Proteins and small molecules interact in a process referred to as molecular recognition. In molecular recognition, the non-covalent complexes that form are defined by two characteristics: specificity and affinity.

  • Specificity distinguishes a specific binding partner from the milieu of potential binding partners in complex environments.
  • Affinity dictates the likelihood of binding based on the concentration of a specific binding partner in a milieu of potential binding partners such that high affinity partners at low concentrations are not outcompeted by low affinity partners and high concentrations.

In cells, proteins are critical macromolecules that perform numerous roles related to structure, mechanics, metabolism, and signaling. In these roles, proteins do not work in a vacuum; rather the biological roles of proteins are dependent on direct physical interactions with other molecules. Though our focus is on small molecule binders, proteins also interact with other proteins, nucleic acids, oxygen, and metals. In all cases, the interactions are characterized by protein-ligand-solvent binding kinetics.

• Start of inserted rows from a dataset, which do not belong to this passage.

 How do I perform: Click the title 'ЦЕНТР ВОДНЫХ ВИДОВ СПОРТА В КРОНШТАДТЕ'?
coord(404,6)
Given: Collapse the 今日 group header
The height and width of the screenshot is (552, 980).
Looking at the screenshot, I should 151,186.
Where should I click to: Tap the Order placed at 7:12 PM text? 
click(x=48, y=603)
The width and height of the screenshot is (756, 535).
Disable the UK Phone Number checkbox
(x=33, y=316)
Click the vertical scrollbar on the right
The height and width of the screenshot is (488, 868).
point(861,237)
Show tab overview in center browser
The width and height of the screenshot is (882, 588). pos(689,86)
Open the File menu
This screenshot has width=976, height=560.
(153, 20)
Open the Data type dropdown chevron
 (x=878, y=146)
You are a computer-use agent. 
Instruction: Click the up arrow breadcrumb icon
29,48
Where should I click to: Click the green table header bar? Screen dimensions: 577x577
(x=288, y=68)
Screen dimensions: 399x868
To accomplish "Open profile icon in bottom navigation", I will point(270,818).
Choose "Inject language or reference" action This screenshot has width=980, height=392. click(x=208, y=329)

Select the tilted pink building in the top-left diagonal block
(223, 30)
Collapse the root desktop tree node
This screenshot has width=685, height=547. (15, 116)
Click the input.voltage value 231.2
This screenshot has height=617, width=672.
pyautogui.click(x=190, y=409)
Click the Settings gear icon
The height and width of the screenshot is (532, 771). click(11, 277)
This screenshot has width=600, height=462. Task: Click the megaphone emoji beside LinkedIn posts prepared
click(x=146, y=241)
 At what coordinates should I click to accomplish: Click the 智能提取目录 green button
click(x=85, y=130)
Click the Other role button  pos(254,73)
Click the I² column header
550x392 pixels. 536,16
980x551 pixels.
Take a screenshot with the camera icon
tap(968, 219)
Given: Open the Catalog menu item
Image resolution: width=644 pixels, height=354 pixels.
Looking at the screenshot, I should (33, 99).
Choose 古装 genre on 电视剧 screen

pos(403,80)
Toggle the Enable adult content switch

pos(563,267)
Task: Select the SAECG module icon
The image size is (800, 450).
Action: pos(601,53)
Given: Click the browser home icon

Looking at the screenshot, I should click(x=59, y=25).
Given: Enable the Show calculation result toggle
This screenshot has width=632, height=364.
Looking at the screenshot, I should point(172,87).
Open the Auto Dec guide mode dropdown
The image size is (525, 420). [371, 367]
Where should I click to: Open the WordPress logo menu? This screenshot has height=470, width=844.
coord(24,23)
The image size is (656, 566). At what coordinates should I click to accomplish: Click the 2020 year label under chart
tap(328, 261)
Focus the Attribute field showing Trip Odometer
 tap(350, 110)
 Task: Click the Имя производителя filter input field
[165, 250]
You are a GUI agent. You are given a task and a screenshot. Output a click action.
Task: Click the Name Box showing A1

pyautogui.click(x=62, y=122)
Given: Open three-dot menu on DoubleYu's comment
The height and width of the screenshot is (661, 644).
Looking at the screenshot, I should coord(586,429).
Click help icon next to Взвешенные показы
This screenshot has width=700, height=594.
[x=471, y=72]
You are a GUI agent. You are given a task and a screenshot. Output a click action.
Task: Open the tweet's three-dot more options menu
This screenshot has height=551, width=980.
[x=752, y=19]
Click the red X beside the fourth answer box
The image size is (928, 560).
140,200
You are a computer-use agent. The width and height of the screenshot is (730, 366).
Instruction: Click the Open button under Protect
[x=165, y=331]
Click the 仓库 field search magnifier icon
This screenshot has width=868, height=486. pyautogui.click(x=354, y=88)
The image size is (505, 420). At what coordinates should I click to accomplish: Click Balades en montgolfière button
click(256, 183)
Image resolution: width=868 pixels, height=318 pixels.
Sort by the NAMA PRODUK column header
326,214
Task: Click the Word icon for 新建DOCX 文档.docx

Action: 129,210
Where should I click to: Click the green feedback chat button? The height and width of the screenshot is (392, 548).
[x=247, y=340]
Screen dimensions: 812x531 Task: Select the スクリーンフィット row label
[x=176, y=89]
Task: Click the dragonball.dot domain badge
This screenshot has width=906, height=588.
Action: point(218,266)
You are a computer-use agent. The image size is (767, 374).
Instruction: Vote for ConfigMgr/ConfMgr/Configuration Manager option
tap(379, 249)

Though beyond the scope of this module, protein-ligand-solvent binding kinetics are defined as a thermodynamic system composed of solute (proteins and binders) and solvent (liquid that contains the proteins and binders). In that protein-small molecule complexes result in heat transfer, the driving forces that promote these interactions are due to energy exchanges that are characterized by Gibbs free energy (ΔG). ΔG measures the capacity of a thermodynamic system to do maximum or reversible work at constant temperature and pressure. When at equilibrium with constant temperature and pressure, protein-small molecule binding occurs when the change in ΔG is negative. The magnitude of ΔG provides insight into the stability of a protein-small molecule complex.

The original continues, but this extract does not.